The New York Police Department argued that metal detectors should remain in Manhattan’s Battery Park to provide te safety in full of the statue.

The crown of the Statue of Liberty had been closed to public from 2001 to 2009, following the Sept. 11 terrorist attacks.

“I don’t know about you, but I’m getting a little sick and tired of opening and closing and re-opening the Statue of Liberty, so this time, I think we’ll just keep it open,” said David Luchsinger, the superintendent of the Statue of Liberty National Monument and Ellis Island at Thursday’s ceremony.

“It is hard to imagine a more appropriate or powerful way to commemorate our nation’s founding than to reopen the Statue of Liberty, which is a symbol throughout the world of the freedom America cherishes,” Secretary of the Interior Sally Jewell said in a U.S. Department of Interior press release.

New York Mayor Michael Bloomberg and U.S. Sen. Robert Menendez were the guests of honour of the event. “We’ve not only repaired damage from Sandy, but we’ve also taken steps to protect Liberty Island from major storms in the future – just as we’re doing in the rest of our city, too,” said the NY mayor.

National Park Service Director Jonathan B. Jarvis spoke of the importance of reopening the statue to New York’s economy, which was also hurt by Sandy.

Two years ago, one of the statue’s only typical years in recent history, 3.7 million people visited, contributing $174 million to the local economy, the press release claimed.

Ellis Island, which was completely flooded in the destructive superstorm, is still in a state of disrepair, the Department of Interior claims.

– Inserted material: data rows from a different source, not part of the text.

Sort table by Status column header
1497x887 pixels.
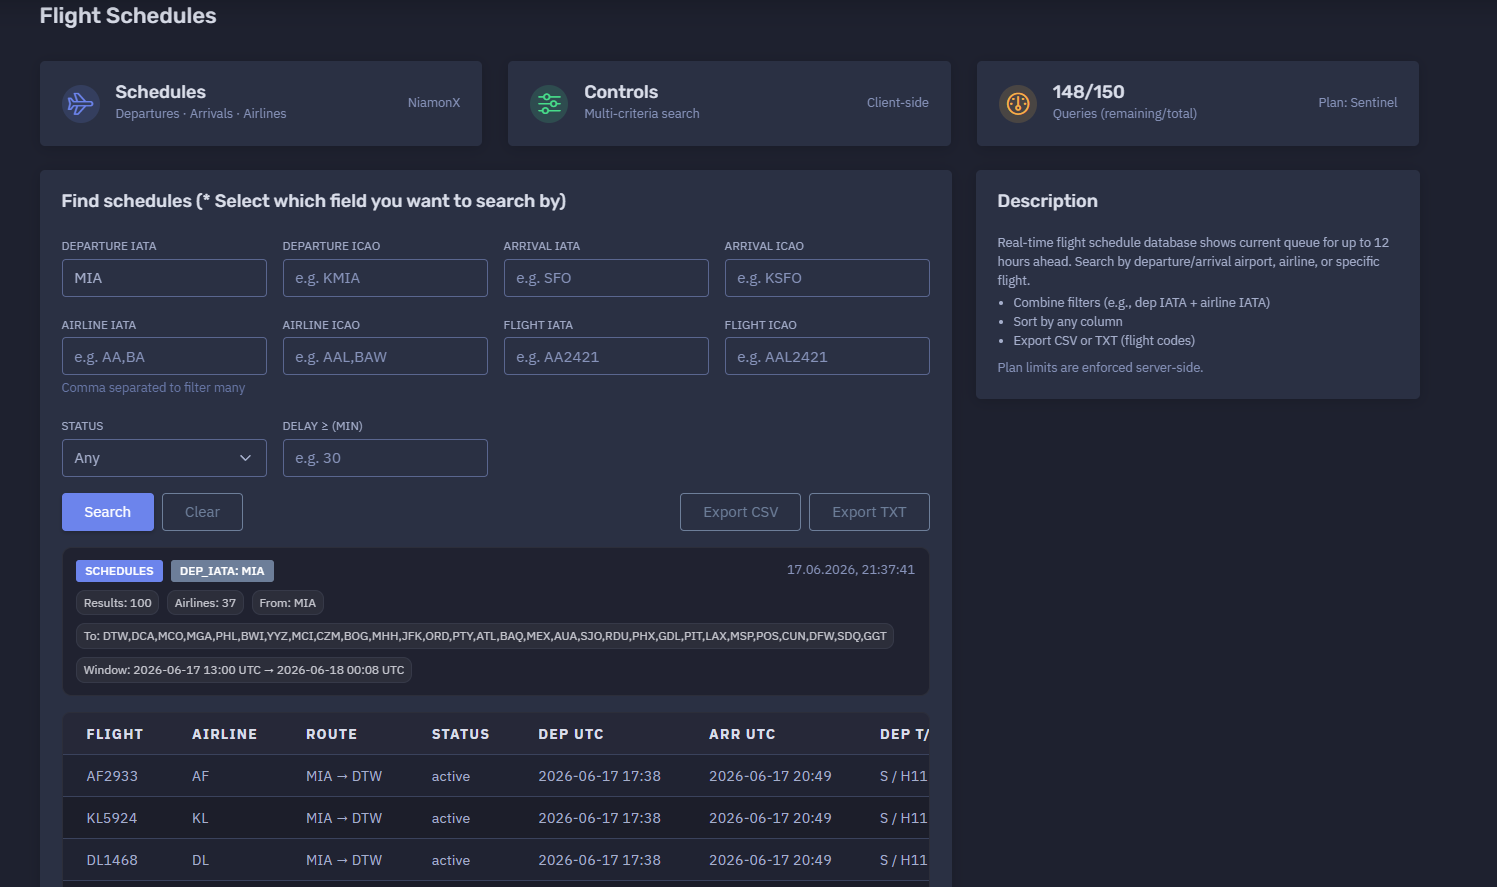pos(461,734)
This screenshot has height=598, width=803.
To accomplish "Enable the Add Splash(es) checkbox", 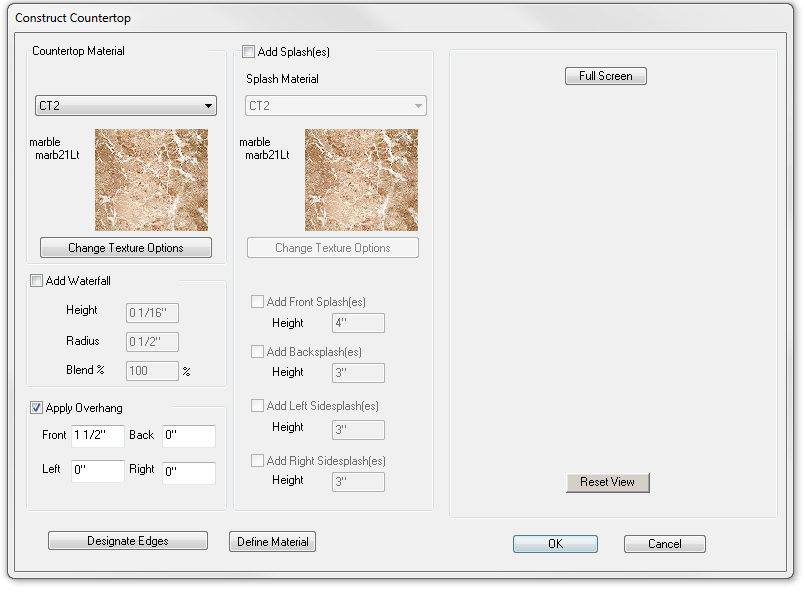I will pyautogui.click(x=249, y=51).
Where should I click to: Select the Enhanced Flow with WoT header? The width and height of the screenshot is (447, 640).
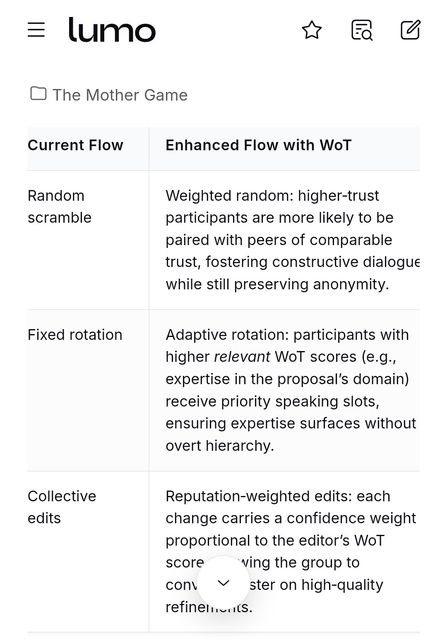click(x=258, y=145)
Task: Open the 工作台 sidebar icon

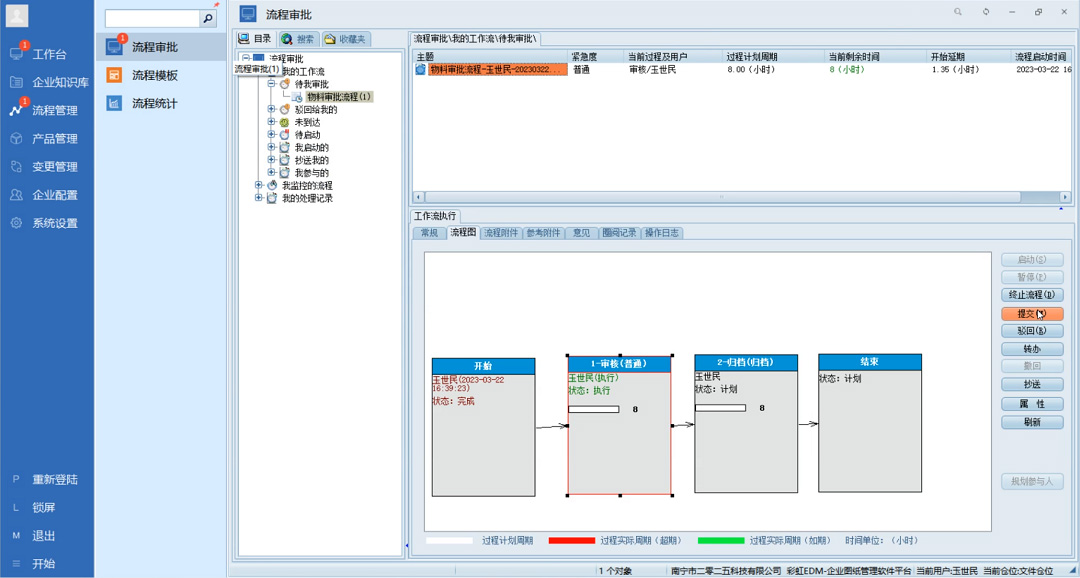Action: 17,54
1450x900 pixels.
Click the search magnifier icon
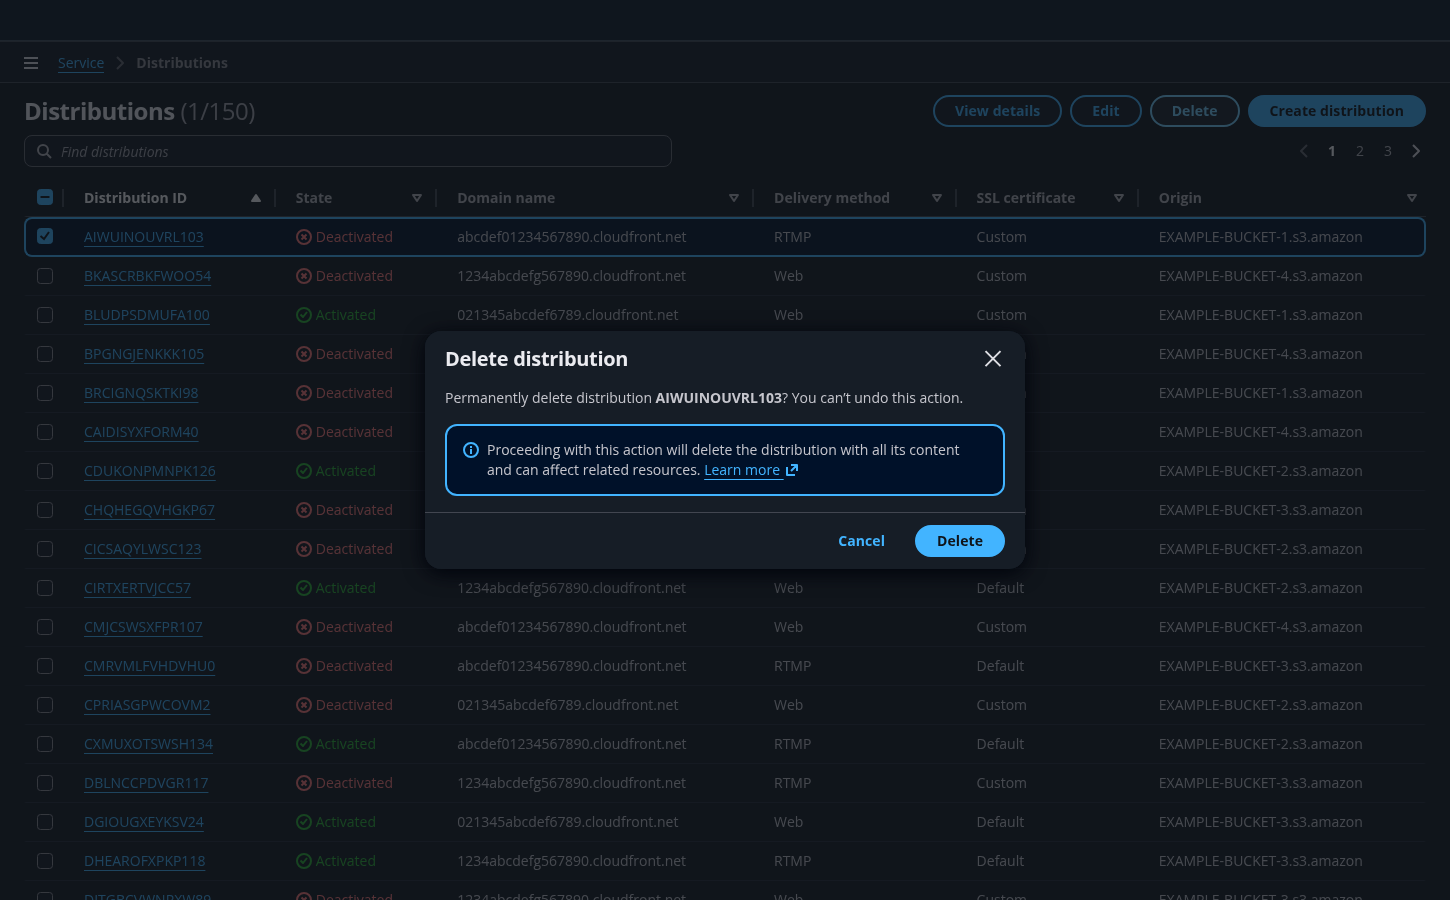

According to the estimates, once Ellis Island and Liberty Island are fully back in working order, the cost of repairs will reachup to $77 million.

As NBS News reports, although portions of Liberty Island were still littered with boarded-up areas and construction equipment Thursday.

A visitor from California, Elizabeth Bertero said, “It’s stunning, it’s beautiful. They did a great job rebuilding. You don’t really notice that anything happened.”

“I’m in awe of it,” said Mel Burns of Brisbane, Australia, “It’s a lot bigger than what I anticipated.”